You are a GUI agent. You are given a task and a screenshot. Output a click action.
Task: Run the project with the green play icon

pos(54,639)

...

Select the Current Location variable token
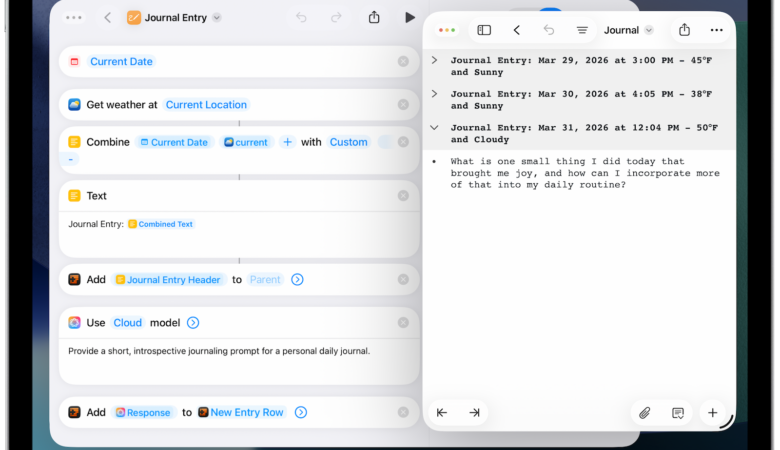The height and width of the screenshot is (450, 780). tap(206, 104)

• Exercise: Copy the material from the line with "You are a GUI" to the line with "pos(54,639)", switching "green" to "blue" and leaving everything else unchanged.

• Answer in full:
You are a GUI agent. You are given a task and a screenshot. Output a click action.
Task: Run the project with the blue play icon

pos(54,639)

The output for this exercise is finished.